A justificativa para o declínio do partido de Nelson Mandela (1918-2013), símbolo da luta pelo fim do regime de segregação racial, é a insatisfação da população sul-africana com desemprego, desigualdade e escassez de energia.
Na contramão, o principal partido da oposição, a Aliança Democrática (DA), angariou 21,7% dos votos, enquanto o uMkhonto we Sizwe (MK), um novo partido liderado pelo ex-presidente Jacob Zuma, conseguiu 14,6%.
Já o grupo de extrema esquerda Economic Freedom Fighters (EFF), liderado pelo ex-líder da juventude do ANC, Julius Malema, obteve 9,5%. O pequeno Inkatha Freedom Party (IFP), um partido conservador zulu com uma base de poder na província de KwaZulu-Natal obteve cerca de 4% dos votos.
"Podemos falar com todos e com qualquer pessoa", disse Gwede Mantashe, presidente do ANC e atual ministro das Minas e da Energia, aos jornalistas em comentários transmitidos pela South African Broadcasting Corporation (SABC), esquivando-se a uma pergunta sobre quem é o partido que estava a discutir uma possível coligação.
Após perda histórica nas eleições da África do Sul, partido de Mandela terá que disputar a presidência com oposição
Alianças incertas
Os potenciais aliados, porém, são desde a Aliança Democrática, uma legenda pró-mercado, a partidos insurgentes de ex-membros do ANC que deixaram a legenda.
Investidores da economia mais industrializada da África esperam que as incertezas acabem rapidamente.
O resultado ruim, contudo, pode alimentar discussões sobre a liderança de Cyril Ramaphosa. A vice-secretária-geral do ANC, Nomvula Mokonyane, afirmou que o mandatário não vai renunciar. “Ninguém vai renunciar... Coletivamente, todos nós estamos confiantes de que ele (Ramaphosa) continuará como presidente do ANC”, afirmou ela a repórteres no centro de resultados eleitorais.
"Há paz, há harmonia. Estamos todos a falar uns com os outros. Eu (gostaria) que o clima que existe aqui pudesse permear as comunidades e os eleitores”, completou Mokonyane à Associated Press.
Na sexta-feira, porém, um alto funcionário do ANC o apoiou para permanecer como líder do partido, e analistas dizem que ele não tem um sucessor óbvio.
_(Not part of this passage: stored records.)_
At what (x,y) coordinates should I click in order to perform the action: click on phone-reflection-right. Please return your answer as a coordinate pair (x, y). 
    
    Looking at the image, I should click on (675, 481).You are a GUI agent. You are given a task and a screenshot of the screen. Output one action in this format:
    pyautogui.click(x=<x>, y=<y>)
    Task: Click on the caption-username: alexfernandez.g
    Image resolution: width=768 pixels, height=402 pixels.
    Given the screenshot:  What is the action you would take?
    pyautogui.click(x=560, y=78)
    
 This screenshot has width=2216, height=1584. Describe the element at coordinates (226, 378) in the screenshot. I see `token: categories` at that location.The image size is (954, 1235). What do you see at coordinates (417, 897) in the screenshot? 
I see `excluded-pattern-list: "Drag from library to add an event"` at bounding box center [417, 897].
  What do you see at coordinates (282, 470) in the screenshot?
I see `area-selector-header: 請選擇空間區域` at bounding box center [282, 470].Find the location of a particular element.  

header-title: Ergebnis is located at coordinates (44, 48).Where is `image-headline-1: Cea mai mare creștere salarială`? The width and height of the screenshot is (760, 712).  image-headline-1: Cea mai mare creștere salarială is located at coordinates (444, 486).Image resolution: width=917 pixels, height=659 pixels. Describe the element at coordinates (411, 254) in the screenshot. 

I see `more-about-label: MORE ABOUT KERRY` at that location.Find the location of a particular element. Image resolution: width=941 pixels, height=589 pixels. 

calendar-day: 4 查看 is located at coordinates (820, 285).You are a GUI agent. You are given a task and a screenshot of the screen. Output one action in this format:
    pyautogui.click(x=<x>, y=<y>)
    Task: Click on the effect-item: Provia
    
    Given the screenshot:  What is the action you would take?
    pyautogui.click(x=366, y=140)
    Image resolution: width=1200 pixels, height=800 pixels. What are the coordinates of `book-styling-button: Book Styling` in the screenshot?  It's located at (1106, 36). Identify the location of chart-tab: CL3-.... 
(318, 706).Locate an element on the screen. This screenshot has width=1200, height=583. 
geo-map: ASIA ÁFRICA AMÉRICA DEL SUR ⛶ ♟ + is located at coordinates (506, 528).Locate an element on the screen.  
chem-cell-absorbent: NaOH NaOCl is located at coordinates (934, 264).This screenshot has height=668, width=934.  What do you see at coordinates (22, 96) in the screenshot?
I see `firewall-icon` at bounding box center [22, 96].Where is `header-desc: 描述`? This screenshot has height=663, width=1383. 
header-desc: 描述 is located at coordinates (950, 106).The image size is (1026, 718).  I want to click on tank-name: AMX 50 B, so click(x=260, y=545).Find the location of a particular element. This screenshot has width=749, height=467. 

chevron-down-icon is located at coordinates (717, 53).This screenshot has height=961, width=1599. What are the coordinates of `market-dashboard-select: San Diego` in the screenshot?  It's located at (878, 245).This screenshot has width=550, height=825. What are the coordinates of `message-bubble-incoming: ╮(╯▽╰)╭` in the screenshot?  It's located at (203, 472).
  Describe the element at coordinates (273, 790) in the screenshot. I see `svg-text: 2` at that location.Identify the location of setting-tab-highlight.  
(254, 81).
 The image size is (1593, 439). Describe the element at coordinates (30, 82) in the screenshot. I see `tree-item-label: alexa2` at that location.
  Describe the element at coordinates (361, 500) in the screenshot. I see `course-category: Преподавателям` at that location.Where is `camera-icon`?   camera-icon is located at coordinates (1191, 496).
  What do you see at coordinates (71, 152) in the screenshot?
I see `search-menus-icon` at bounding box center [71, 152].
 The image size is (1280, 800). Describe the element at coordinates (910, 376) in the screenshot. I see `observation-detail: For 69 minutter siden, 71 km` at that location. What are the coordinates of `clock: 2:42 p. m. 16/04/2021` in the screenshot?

Um acordo para manter o ANC na presidência poderia envolver o apoio da oposição em troca de cargos no gabinete ou de maior controle do Parlamento, talvez até do presidente da Câmara.
Outros partidos questionam o que consideram ser inconsistências na contagem de votos que podem levar à contestação de alguns resultados.
Desde o pleito histórico de 1994, que acabou com o domínio da minoria branca, o ANC venceu todas as eleições presidenciais sul-africanas.